### Selected excerpt
--------------------------------

Small Objects Detection Benchmark

Benchmark of CNN and DETR-family detectors for small-object detection in aerial imagery.

TL;DR

Scope: Benchmark of CNN (YOLO, Faster R-CNN) and DETR (RT-DETR, RF-DETR) families for small-object detection in aerial imagery.
Dataset: SkyFusion - 2,992 images, 63,530 objects, 3 classes (aircraft, ship, vehicle).
Best baseline mAP@0.5: RT-DETR-L 0.599.
Best tiny-object behavior: YOLOv11m-P2 (highest tiny-object AP and recall among all models).
Post-threshold tuning: YOLOv11m-P2 reaches 0.693 mAP@0.5 (+23.1% via Optuna).

Problem, Dataset, and Constraints

Detecting small objects (often < 32×32 px) in aerial and satellite imagery is challenging due to low pixel counts, class imbalance, and high object density. This project benchmarks six detector configurations on the SkyFusion dataset:

Statistic	Value
Total images	2,992
Total objects	63,530
Classes	aircraft, ship, vehicle
Image resolution	640×640 px
Avg. object density	21.25 objects/image
Median object density	7 objects/image

Vehicles dominate (76.7% of objects), ships are rare (3.4%), and aircraft sit in between (19.9%). Most objects fall into the COCO "small" or "tiny" bins.

What I Built (System + Experiment Pipeline)

Unified benchmark framework (src/odc/benchmark/) — model-agnostic evaluation with pluggable adapters for Ultralytics (YOLO, RT-DETR), RF-DETR, and Faster R-CNN (PyTorch Lightning).
Iterative YOLO training pipeline — progressive improvements from baseline YOLOv8m through augmentation, cosine LR, optimized augmentation, YOLOv11 upgrade, and P2 head addition.
Threshold optimization — Optuna-based per-model tuning of conf_thr and nms_iou on the validation split.

--------------------------------

### What the exercise asks
Write out the section of the small-object detection benchmark text from "Small Objects Detection" down to "(+23.1% via Optuna).", reproducing it verbatim.

### Given information
--------------------------------

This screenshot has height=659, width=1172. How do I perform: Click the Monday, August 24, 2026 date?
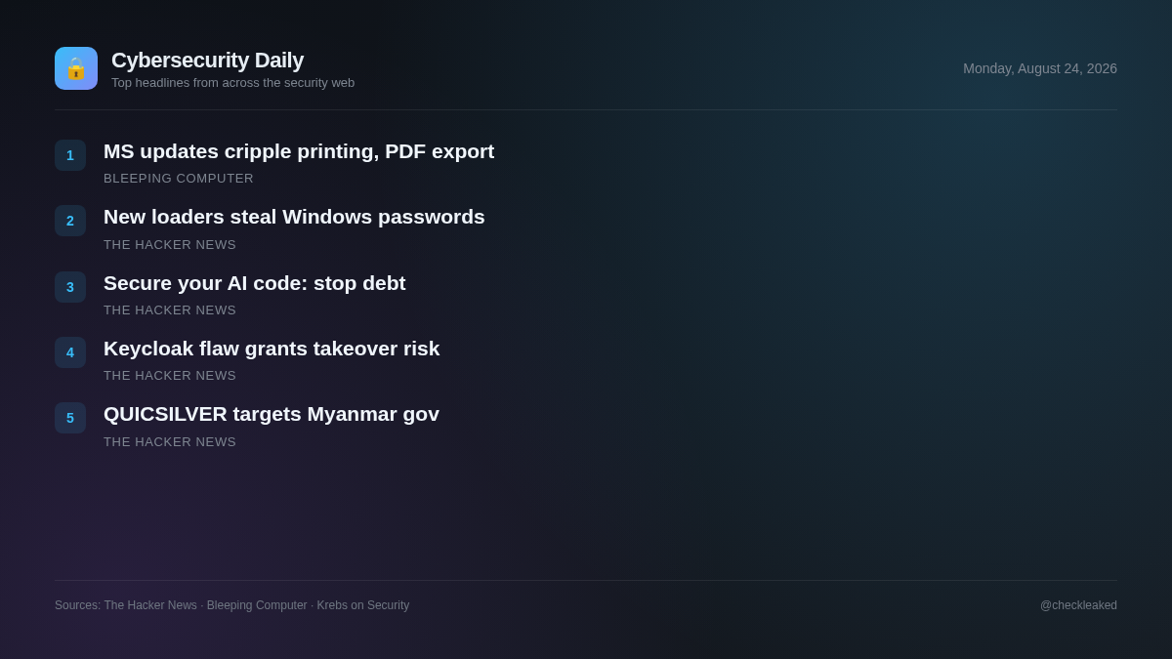point(1040,68)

--------------------------------

### Response
Small Objects Detection Benchmark

Benchmark of CNN and DETR-family detectors for small-object detection in aerial imagery.

TL;DR

Scope: Benchmark of CNN (YOLO, Faster R-CNN) and DETR (RT-DETR, RF-DETR) families for small-object detection in aerial imagery.
Dataset: SkyFusion - 2,992 images, 63,530 objects, 3 classes (aircraft, ship, vehicle).
Best baseline mAP@0.5: RT-DETR-L 0.599.
Best tiny-object behavior: YOLOv11m-P2 (highest tiny-object AP and recall among all models).
Post-threshold tuning: YOLOv11m-P2 reaches 0.693 mAP@0.5 (+23.1% via Optuna).